*What is expected*
Leave out the pictures and restate every entry word for word.
** Opening Records for processing block **
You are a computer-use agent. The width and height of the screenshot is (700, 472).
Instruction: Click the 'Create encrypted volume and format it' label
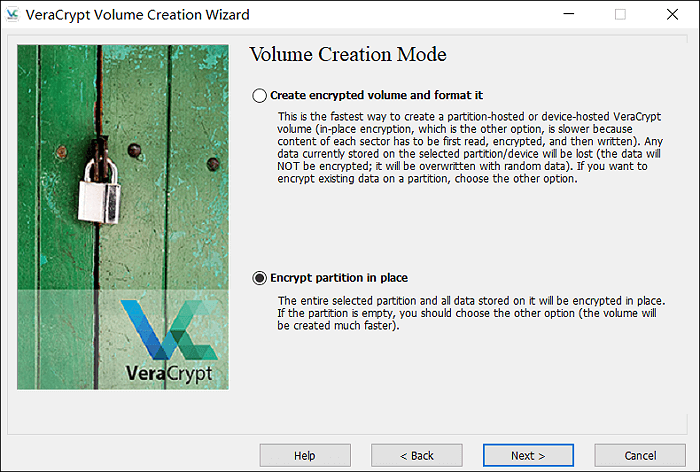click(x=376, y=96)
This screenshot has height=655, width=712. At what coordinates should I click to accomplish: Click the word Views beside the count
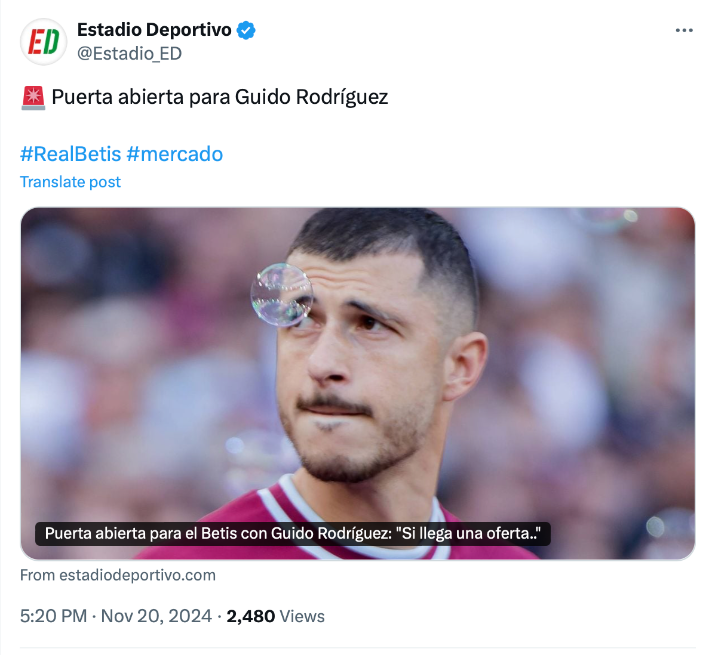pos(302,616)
** Closing Records for processing block **
*Written response*
You are a computer-use agent. The width and height of the screenshot is (700, 472).
Instruction: Click the 'Create encrypted volume and format it' label
click(x=376, y=96)
This screenshot has height=655, width=712. At what coordinates should I click to accomplish: Click the word Views beside the count
pos(302,616)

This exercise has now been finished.